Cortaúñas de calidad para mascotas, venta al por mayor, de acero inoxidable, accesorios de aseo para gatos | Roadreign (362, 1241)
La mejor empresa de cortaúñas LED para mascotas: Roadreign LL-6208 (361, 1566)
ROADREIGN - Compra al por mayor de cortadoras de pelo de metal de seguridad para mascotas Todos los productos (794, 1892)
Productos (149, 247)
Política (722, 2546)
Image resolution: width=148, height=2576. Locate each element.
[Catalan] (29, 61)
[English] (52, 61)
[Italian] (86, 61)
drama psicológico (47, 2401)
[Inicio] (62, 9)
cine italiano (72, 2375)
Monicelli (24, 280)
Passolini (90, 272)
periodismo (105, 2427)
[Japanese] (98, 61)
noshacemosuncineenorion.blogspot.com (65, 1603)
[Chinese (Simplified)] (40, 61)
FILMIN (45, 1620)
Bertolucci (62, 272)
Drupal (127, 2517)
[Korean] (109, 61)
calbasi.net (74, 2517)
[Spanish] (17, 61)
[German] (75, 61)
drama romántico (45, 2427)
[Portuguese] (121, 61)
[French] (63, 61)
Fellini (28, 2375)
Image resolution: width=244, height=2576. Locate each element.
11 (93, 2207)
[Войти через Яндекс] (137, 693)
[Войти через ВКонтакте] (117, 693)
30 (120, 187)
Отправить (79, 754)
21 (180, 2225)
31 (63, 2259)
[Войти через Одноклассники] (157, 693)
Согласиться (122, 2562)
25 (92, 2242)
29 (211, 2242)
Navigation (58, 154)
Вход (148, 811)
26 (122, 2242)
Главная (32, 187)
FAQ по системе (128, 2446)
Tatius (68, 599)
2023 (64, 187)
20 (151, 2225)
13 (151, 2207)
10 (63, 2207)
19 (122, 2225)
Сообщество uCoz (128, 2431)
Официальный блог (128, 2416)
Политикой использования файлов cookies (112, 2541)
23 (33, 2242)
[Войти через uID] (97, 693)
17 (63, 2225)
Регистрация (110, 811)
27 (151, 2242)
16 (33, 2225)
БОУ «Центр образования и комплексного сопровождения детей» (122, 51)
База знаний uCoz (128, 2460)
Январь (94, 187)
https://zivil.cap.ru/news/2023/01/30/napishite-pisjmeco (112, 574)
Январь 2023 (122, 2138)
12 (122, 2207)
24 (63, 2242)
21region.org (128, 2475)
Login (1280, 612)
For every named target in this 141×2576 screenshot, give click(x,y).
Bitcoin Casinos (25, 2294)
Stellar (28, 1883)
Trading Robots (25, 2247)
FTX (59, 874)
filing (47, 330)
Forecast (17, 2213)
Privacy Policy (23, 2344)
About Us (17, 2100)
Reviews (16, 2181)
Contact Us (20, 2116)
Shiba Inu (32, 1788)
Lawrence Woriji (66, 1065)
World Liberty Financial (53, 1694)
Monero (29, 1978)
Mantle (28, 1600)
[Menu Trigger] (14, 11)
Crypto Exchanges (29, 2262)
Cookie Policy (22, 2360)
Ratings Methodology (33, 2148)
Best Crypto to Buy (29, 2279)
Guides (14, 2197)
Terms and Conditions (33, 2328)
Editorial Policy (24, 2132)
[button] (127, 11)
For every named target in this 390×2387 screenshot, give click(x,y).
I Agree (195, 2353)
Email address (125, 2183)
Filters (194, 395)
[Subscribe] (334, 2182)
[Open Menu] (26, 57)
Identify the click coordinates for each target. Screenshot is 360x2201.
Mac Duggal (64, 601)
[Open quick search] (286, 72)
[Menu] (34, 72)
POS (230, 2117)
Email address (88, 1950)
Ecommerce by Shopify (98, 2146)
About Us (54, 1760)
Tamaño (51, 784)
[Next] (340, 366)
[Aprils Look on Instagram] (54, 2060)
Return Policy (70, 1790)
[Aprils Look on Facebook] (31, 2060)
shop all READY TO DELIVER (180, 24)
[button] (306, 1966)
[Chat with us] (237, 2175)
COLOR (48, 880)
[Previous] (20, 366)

####

ACTION ITEM:
Reproduce exactly the section above that begins at the line containing "Drupal (127, 2517)" and ends at the line containing "Отправить (79, 754)", leaving out all other lines.

SOLVED EXERCISE:
Drupal (127, 2517)
[Korean] (109, 61)
calbasi.net (74, 2517)
[Spanish] (17, 61)
[German] (75, 61)
drama romántico (45, 2427)
[Portuguese] (121, 61)
[French] (63, 61)
Fellini (28, 2375)
Image resolution: width=244, height=2576. Locate each element.
11 (93, 2207)
[Войти через Яндекс] (137, 693)
[Войти через ВКонтакте] (117, 693)
30 (120, 187)
Отправить (79, 754)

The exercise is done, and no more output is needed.